名古屋・小倉新監督「ほっと」感激1勝
「明治安田生命J1、磐田0-1名古屋」(27日、ヤマハスタジアム)
90分間張り詰めていた空気が一気に解放されると、名古屋・小倉隆史新監督(42)は静かに両手を握りしめた。記念すべき監督1勝。「非常に大きい勝利。ほっとしている」と胸をなで下ろした。
監督業、GM業ともに未経験で就任した全権監督。その重圧は想像以上だった。昨年末、残留を信じていたレギュラーDFの本多を流失。慌てて声をかけた別の左サイドバックには「もっと早く言ってくれれば」と断られた。「オレ、バカ正直だからさ。両てんびんにかけたり、うまくやれないんだよ」と関係者に涙声で吐露した。

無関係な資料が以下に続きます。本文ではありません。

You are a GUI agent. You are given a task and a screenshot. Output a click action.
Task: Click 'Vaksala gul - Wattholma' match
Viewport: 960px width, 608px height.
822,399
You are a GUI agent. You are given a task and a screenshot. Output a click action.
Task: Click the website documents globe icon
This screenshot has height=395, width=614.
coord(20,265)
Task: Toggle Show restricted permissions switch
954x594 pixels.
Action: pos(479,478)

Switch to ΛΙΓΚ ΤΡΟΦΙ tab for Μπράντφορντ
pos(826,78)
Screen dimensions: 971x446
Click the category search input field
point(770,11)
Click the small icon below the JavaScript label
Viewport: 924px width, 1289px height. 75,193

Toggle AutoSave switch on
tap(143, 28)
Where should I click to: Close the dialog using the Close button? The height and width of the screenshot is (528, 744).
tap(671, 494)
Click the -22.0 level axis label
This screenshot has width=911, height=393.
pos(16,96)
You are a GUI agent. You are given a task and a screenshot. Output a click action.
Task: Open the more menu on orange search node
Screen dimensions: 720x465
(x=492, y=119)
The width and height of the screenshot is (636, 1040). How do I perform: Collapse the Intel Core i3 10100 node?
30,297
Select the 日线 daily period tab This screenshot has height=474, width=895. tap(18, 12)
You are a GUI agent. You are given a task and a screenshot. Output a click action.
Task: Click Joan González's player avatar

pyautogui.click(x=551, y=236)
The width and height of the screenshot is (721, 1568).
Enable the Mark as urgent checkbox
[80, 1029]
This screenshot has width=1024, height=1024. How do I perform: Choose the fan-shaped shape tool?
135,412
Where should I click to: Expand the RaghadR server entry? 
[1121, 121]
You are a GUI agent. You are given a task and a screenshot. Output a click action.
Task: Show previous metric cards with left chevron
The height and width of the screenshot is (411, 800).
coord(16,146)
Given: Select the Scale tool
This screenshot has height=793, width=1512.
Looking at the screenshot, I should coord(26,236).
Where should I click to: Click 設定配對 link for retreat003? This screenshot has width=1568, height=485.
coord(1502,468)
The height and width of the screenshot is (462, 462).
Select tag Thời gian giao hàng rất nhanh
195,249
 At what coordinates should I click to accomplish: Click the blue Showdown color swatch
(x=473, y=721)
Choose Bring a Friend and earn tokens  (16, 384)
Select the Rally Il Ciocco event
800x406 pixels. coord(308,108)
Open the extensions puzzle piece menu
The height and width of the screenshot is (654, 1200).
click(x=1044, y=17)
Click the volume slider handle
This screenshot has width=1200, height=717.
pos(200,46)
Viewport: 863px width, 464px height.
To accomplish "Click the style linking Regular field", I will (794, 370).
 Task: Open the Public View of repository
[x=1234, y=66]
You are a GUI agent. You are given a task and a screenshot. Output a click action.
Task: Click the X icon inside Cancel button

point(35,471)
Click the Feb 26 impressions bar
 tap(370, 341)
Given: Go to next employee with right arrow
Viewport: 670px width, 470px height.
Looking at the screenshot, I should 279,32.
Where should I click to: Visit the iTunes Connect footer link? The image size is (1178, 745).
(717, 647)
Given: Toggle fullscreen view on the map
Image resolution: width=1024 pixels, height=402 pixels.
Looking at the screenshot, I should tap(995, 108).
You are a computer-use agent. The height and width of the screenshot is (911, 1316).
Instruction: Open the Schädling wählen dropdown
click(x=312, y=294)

そんな編成の駆け引きに苦しみながら選んだ選手たちは「小倉さんのために」と一丸となった。序盤は硬さが目立ったが、流れを変えたのはFWシモビッチ。前半29分、矢野からのクロスを199センチの長身を生かしたヘディングシュートで先制点を奪った。後半は一方的に攻め込んで、隙を見せなかった。
それでも指揮官が「理想ははるか先。まだまだ足らないところが多い」と話すとおり、この1勝は始めの一歩にすぎない。次戦は昨季王者の広島をホームに迎える。真価が問われるのはこれからだ。